Agreed And Disputed Class Members Emerge In Health Republic Risk Corridor Case

A couple of dozen lawsuits by health insurers are currently proceeding against the United States in the federal court of claims. The insurers claim that the government illegally refused to pay them risk corridor payments due for 2014 and 2015 under the ACA.

One of the lawsuits, brought by Health Republic, is a class action. On June 12, 2017, Health Republic filed a list of insurers that have opted in as class members. The government did not object to 150 of the class members. It did object to 26 insurers who asked to opt in either on grounds that they did not participate in the risk corridor program during 2014 or 2015 or were not qualified for risk corridor payments.

CMS Chooses To Continue Two Pilots Providing Consumer Information Rather Than Moving To Full Implementation

On June 9, 2017, CMS released two guidances announcing that pilot programs begun for the 2017 open enrollment period will be continued for the 2018 OEP. The first of these is a pilot program testing a system to disclose on HealthCare.gov ratings on relative breadth of network for pediatricians, adult primary care practitioners, and hospitals. Health plans are rated based on network information they submit for their qualified health plans and their networks are ranked relative to other plans. This rating program was piloted in 2017 in Maine, Ohio, Tennessee, and Texas. Information will be available only in these states again for 2018.

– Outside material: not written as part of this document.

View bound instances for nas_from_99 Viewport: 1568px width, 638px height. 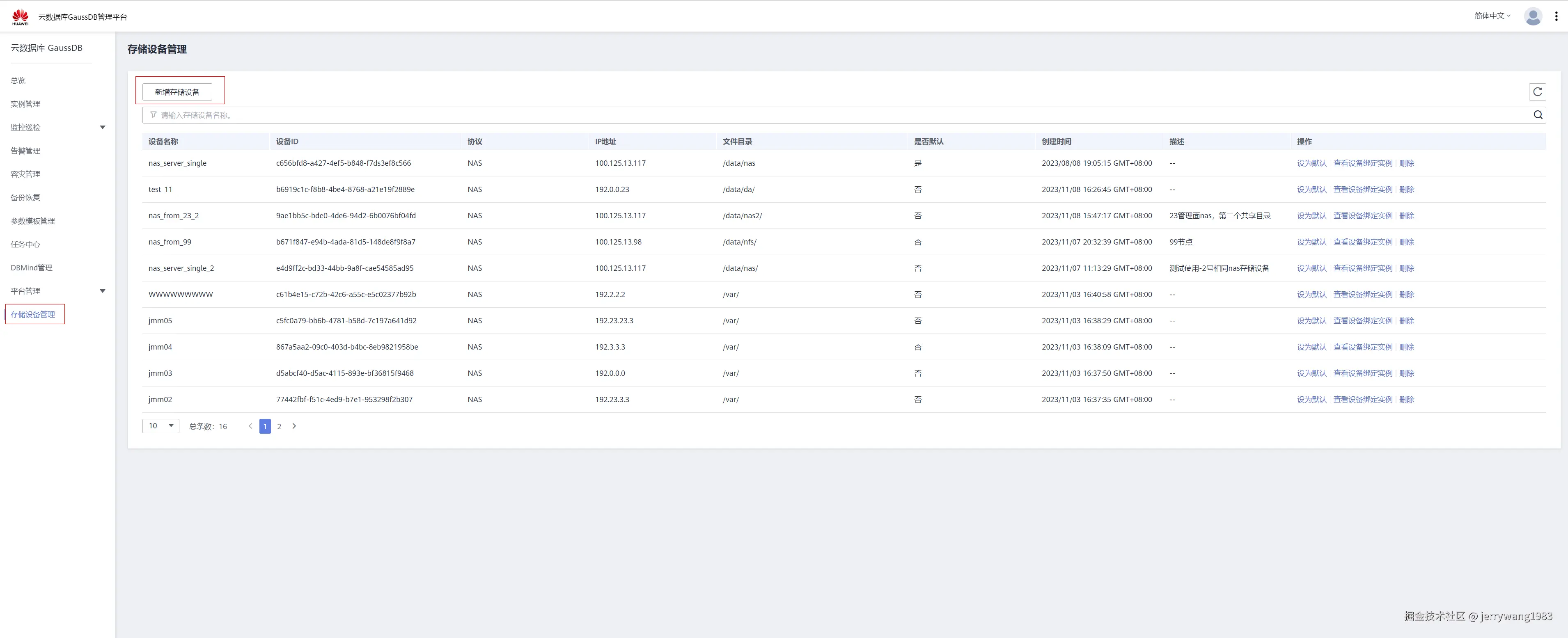coord(1362,242)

The second guidance concerns the pilot testing of quality and satisfaction star ratings for qualified health plans. The ACA requires health plans to collect quality and consumer satisfaction data and to report it to HHS. For 2017, CMS developed and pilot tested a star rating system based on the quality and satisfaction reports; the rating system was pilot tested in Virginia and Wisconsin for the 2017 open enrollment period and was supposed to be expanded to all states for 2018. Instead it will remain limited to the two states.

The Trump administration has emphasized its commitment to “empowering consumers and promoting consumer choice.” By delaying full implementation of these programs for another year it has missed an opportunity to promote this goal.